Sono 30 secondi per Marte e 42
candeline per Jared
Leto, che però sembra ancora un pischello: saranno gli
occhioni azzurri e quel viso da cherubino, sarà che come hobby fa
la rockstar di fama mondiale e quindi è sempre giovane inside…
E pensare che un tempo – quando
ancora si tagliava i capelli – studiava pittura
all’università, ma poi deve aver capito che la sua strada era la
recitazione e ci si è buttato a capofitto, prima con la teoria
(alla School of Visual Arts di New York) e poi con la pratica. Nel
’92, infatti, il giovane Leto si trasferisce a Los Angeles e
comincia subito ad apparire in TV, fino ad aggiudicarsi il ruolo
del rubacuori Jordan Catalano nella serie My So-Called
Life, che in breve lo trasforma in un teen idol. Nel ’95 è
ormai pronto per il grande schermo, dove debutta col drammatico
Gli anni dei ricordi, anche se il primo ruolo da
protagonista arriva solo nel ‘97 col biografico
Prefontaine. In questo periodo Jared rischia
addirittura di affondare col Titanic, visto che tra i
papabili per Jack Dawson figura anche il suo nome… peccato che lui
non si presenti al provino. Chissà come sarebbe andata se fosse
stato lì al posto di Leo. Magari adesso Di Caprio andrebbe
in giro vestito di pelle a incendiare i palchi di mezzo mondo con
la sua chitarra. Magari no.
Comunque gli anni Novanta si
concludono egregiamente per Leto, con pellicole come La
sottile linea rossa, Girl, Interrupted e
Fight Club. E malgrado Fincher lo abbia fatto
pestare a sangue, Jared tornerà a lavorare con lui anche in
Panic Room (il più grande successo al box office per
l’attore), non prima, però, di aver preso parte all’adattamento di
American Psycho con/contro Christian Bale, e di aver perso 13 chili
per interpretare l’eroinomane protagonista dell’allucinato
Requiem for a Dream di Aronofsky. Si narra
che, per preparare al meglio la sua performance, Leto per qualche
tempo abbia vissuto in strada, e che abbia rinunciato al sesso per
un paio di mesi così da comprendere a fondo l’astinenza. Il film è
ormai un cult, ma a lui deve essere costato non poco, se alla fine
delle riprese è scappato in Portogallo e si è chiuso in un
monastero. Leggenda metropolitana? Chissà. Di certo è leggendaria
la sua band – i 30 Seconds to Mars – fondata nel ’98
col fratello maggiore Shannon e lanciata ufficialmente col primo
album nel 2002. Leto per un po’ abbandonerà il set per dedicarsi
full time alla carriera di rocker, salvo poi tornare al cinema nel
2004 – con un tempismo non invidiabile – per l’

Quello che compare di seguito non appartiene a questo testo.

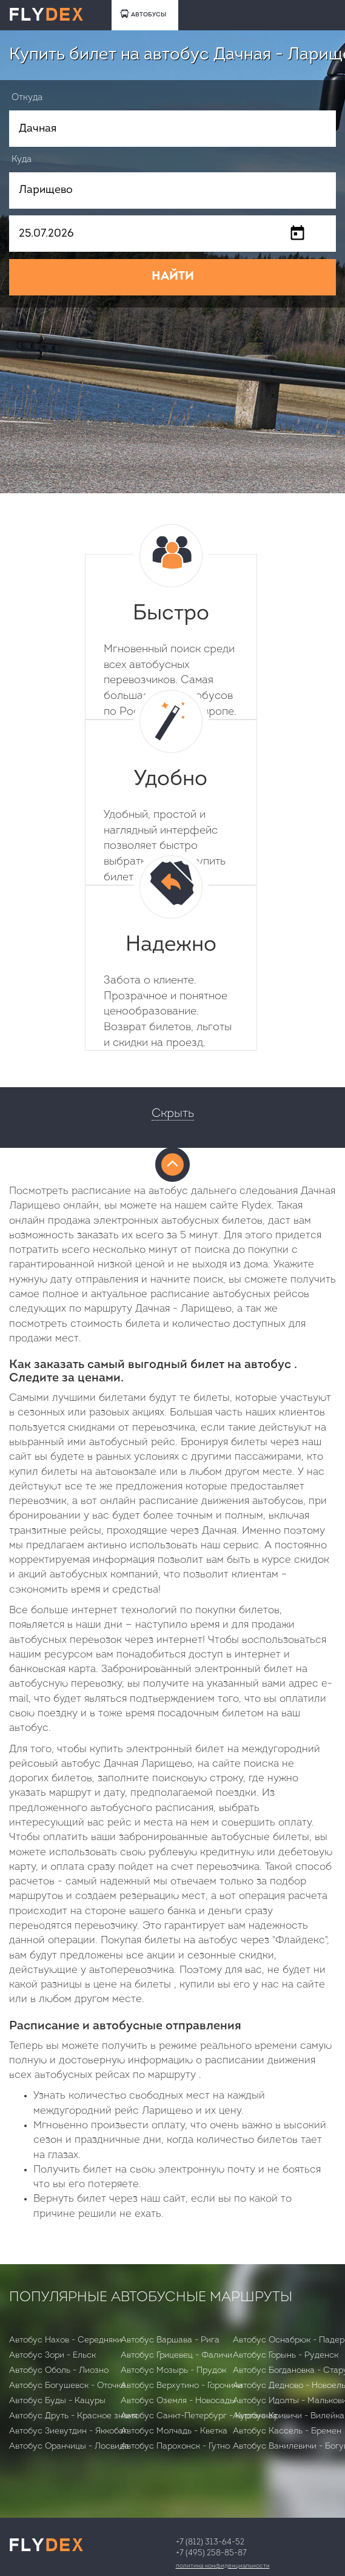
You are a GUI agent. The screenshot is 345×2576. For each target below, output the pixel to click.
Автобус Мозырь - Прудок (173, 2370)
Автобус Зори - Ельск (52, 2355)
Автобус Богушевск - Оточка (67, 2385)
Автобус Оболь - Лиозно (59, 2370)
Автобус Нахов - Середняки (65, 2340)
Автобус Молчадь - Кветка (174, 2431)
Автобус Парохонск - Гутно (175, 2446)
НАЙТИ (173, 277)
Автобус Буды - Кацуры (57, 2401)
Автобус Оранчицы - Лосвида (69, 2446)
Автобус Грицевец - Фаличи (176, 2355)
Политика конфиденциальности (223, 2566)
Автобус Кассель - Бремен (287, 2431)
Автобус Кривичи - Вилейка (288, 2416)
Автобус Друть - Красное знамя (73, 2416)
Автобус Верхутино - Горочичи (182, 2385)
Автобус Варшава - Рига (170, 2340)
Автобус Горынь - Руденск (285, 2355)
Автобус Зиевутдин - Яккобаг (68, 2431)
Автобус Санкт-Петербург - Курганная (199, 2416)
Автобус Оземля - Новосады (178, 2401)
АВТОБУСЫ (143, 13)
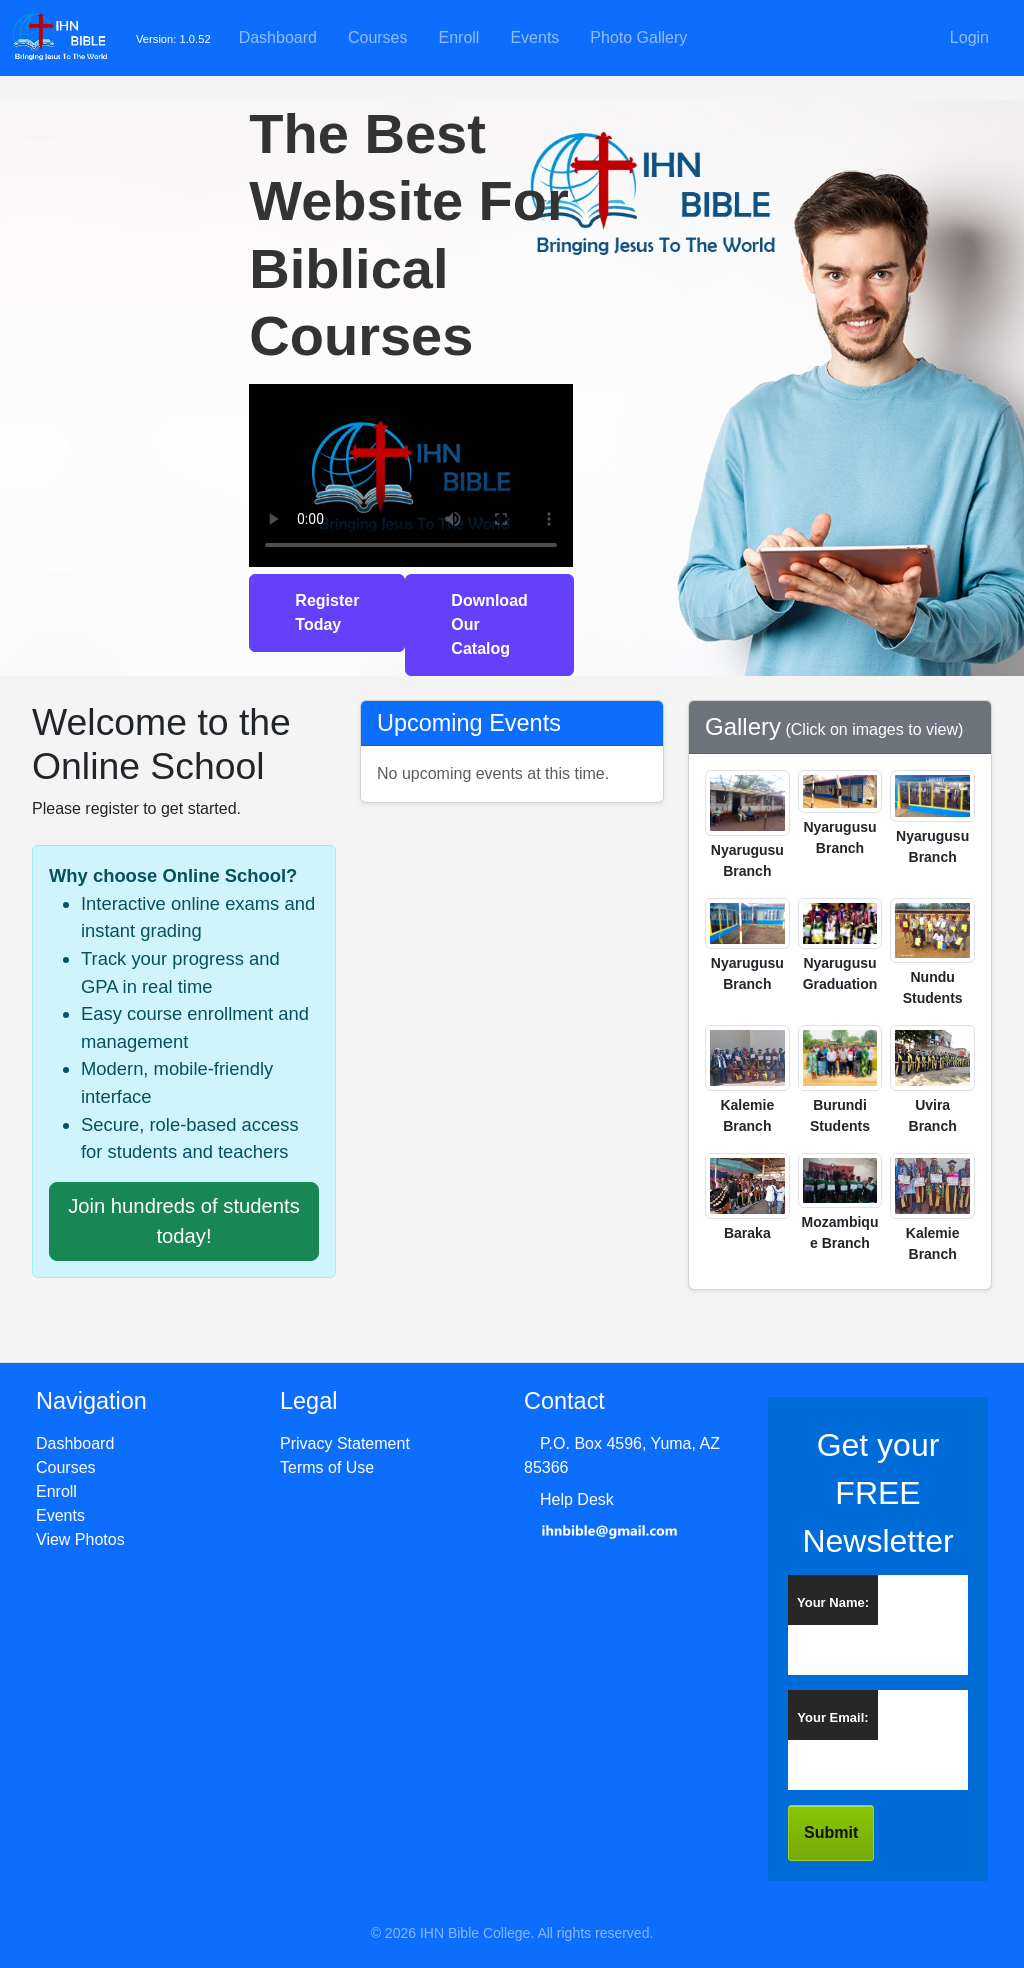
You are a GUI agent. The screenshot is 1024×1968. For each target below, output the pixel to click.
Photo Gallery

Alexander di Oliver Stone (una canzoncina in
più non gli avrebbe fatto male, ecco). Sarà il flop della rentrée,
sarà che la musica lo ha rapito, fatto sta che Jared si fa vedere
sempre più di rado sullo schermo e sempre più spesso sul palco,
anche se quest’anno ha trovato il tempo di pubblicare il quarto
disco (un successone) e di girare pure un film tosto come
Dallas Buyers Club, dove fa il trans
sieropositivo.
Da una rockstar ci si aspetterebbe
sesso-droga-e-rock’n’roll, giusto? Ma Leto è un fervente vegano,
perciò la torta è rigorosamente senza burro, né uova, né latte. Ok,
passiamo direttamente allo spumante. HAPPY BIRTHDAY JARED!